WHAT NEEDS TO BE DONE: Lines with the word "right" in them must be copied from the records below.

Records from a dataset
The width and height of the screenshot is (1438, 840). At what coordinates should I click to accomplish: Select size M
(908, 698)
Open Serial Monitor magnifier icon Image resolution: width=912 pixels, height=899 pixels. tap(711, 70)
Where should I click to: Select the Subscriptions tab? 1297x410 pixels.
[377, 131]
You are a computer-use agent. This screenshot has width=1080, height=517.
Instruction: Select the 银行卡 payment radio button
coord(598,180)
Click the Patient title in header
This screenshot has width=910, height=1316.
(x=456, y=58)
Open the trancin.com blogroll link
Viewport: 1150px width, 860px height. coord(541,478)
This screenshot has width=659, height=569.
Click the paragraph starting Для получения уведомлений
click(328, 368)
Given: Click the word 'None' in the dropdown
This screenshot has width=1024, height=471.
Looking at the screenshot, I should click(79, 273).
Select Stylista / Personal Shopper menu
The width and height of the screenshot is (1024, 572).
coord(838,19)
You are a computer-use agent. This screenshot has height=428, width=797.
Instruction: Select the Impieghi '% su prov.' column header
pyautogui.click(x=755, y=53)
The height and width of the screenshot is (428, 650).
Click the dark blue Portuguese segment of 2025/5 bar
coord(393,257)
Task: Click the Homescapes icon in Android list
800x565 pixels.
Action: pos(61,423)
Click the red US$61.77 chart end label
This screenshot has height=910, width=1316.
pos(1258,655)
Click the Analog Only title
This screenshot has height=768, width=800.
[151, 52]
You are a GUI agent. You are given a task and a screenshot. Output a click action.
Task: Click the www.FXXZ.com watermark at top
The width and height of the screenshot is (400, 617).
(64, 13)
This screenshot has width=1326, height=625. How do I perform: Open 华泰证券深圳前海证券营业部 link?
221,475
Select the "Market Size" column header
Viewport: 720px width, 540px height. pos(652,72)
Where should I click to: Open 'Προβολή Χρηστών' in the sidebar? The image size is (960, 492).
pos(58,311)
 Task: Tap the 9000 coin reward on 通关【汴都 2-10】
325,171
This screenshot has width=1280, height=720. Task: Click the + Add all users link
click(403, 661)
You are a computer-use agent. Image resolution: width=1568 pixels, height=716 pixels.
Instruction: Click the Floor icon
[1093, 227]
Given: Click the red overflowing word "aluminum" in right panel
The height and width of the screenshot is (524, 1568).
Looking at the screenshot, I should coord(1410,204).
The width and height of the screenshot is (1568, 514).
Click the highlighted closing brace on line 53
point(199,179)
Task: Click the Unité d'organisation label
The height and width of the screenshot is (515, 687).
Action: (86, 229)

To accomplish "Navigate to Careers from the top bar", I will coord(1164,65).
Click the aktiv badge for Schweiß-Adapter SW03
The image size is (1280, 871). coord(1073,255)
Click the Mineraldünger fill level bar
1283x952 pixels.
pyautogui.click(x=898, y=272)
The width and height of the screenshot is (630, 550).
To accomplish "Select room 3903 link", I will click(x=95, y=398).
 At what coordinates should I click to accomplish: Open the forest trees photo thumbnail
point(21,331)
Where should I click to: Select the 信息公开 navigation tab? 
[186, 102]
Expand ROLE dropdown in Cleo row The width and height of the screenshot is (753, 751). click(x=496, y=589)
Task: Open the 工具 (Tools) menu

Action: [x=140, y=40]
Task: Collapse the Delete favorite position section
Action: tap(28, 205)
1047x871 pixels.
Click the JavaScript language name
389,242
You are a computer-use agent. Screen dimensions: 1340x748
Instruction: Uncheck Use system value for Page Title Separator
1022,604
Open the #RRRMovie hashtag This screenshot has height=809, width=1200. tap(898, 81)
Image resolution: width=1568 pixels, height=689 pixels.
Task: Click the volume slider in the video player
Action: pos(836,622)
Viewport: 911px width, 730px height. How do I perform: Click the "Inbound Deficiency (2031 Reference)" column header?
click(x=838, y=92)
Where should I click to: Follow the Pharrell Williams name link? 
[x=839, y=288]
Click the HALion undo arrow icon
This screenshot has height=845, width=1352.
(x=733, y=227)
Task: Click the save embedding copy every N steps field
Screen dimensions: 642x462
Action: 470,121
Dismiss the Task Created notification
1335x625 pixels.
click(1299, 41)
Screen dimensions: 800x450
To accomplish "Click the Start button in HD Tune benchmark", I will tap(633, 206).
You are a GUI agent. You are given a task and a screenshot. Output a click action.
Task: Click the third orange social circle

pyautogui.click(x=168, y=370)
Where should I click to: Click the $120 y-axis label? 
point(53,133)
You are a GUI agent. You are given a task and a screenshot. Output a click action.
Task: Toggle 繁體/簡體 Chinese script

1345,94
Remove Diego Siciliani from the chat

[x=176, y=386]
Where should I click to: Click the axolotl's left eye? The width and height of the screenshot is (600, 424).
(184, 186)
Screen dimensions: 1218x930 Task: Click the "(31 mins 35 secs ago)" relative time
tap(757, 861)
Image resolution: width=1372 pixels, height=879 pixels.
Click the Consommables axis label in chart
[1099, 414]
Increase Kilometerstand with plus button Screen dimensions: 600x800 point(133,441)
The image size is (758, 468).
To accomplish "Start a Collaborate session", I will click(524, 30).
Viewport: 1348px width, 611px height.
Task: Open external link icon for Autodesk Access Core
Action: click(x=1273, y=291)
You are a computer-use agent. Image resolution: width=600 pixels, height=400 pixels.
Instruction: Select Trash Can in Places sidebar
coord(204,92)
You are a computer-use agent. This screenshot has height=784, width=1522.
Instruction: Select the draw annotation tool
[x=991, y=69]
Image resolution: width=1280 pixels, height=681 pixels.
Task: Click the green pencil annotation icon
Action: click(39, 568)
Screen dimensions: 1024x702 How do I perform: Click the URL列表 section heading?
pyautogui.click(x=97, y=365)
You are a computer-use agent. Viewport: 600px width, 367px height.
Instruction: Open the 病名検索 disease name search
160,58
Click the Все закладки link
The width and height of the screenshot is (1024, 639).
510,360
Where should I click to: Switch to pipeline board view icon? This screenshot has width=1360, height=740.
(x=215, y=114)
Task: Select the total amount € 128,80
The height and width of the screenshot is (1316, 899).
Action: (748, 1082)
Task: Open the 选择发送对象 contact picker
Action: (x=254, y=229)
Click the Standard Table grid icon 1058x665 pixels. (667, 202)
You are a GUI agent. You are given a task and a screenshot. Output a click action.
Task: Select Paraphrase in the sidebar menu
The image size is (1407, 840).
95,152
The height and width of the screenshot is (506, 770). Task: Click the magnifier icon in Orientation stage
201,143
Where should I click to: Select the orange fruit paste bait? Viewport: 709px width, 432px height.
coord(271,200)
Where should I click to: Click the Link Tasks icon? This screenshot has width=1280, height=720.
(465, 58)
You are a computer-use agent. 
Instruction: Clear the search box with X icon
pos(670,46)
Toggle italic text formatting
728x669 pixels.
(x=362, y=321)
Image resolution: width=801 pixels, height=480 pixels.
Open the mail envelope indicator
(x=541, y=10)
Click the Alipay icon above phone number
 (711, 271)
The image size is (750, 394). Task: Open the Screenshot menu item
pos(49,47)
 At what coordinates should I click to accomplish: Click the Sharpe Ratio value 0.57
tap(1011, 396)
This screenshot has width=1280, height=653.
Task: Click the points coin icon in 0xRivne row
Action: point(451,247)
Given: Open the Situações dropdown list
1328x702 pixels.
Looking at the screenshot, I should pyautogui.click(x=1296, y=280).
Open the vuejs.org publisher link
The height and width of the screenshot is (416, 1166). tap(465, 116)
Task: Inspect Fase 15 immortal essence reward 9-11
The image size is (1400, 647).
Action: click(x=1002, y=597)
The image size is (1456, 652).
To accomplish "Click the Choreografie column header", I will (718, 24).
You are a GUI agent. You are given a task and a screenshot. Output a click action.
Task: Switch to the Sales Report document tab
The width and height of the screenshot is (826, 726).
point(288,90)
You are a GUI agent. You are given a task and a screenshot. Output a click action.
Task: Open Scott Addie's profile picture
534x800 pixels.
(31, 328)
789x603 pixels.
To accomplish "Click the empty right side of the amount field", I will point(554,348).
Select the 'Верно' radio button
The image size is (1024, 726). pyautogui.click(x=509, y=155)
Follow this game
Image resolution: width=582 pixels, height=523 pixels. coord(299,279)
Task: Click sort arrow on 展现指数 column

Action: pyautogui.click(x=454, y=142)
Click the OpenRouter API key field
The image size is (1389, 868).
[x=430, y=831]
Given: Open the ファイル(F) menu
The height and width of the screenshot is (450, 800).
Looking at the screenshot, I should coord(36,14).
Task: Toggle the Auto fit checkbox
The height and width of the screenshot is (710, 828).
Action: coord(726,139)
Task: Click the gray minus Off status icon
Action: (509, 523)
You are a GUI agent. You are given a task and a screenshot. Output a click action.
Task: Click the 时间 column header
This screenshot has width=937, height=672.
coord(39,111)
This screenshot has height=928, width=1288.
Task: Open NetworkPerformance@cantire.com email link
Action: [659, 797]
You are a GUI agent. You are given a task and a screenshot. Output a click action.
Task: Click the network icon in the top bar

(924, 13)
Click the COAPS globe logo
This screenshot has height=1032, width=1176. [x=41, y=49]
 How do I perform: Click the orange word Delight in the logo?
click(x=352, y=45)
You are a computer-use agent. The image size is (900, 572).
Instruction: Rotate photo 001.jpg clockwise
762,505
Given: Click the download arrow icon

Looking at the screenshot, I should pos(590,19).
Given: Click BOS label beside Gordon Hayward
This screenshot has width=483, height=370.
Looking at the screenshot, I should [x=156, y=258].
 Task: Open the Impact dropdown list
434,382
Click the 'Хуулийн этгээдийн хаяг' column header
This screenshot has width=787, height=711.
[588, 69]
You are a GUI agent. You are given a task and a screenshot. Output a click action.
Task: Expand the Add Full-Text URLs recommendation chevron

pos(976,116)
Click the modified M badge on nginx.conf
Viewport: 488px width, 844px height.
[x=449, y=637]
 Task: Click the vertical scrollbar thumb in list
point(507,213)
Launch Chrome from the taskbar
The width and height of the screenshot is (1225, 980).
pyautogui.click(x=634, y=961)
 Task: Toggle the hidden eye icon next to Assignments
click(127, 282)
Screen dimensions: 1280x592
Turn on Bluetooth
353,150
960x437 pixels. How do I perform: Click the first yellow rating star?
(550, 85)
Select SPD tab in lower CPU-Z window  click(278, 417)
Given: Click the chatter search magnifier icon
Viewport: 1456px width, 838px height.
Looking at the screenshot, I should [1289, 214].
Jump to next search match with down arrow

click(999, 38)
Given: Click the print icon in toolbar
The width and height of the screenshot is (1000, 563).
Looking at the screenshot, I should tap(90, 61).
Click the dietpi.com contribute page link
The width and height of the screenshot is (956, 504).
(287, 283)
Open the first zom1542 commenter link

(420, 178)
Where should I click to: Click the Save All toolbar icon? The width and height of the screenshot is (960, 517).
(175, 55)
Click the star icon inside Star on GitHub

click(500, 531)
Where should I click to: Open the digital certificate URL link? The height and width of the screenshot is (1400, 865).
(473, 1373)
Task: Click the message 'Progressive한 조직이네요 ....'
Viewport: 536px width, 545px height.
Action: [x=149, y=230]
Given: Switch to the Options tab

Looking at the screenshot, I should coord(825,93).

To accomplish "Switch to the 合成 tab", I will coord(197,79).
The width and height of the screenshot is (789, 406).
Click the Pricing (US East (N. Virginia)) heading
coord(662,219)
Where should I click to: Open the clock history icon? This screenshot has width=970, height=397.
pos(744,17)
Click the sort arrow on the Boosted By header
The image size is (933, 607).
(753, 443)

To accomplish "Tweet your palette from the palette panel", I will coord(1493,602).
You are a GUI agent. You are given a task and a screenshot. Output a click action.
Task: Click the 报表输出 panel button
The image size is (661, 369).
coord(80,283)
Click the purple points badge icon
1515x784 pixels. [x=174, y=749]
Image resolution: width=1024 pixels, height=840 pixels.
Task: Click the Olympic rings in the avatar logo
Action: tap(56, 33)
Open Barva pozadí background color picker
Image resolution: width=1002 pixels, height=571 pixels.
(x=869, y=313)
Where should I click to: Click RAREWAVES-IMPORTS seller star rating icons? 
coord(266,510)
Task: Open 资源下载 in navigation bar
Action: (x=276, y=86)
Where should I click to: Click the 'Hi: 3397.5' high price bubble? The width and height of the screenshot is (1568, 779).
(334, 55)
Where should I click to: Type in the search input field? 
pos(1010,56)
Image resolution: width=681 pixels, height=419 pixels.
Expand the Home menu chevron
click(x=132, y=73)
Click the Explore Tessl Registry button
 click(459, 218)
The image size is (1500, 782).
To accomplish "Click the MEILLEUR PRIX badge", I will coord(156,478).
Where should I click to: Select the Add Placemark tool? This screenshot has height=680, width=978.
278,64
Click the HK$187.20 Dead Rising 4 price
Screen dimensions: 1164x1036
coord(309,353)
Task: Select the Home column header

TASK RESPONSE:
Given: Click the red overflowing word "aluminum" in right panel
To accomplish "Click the empty right side of the amount field", I will point(554,348).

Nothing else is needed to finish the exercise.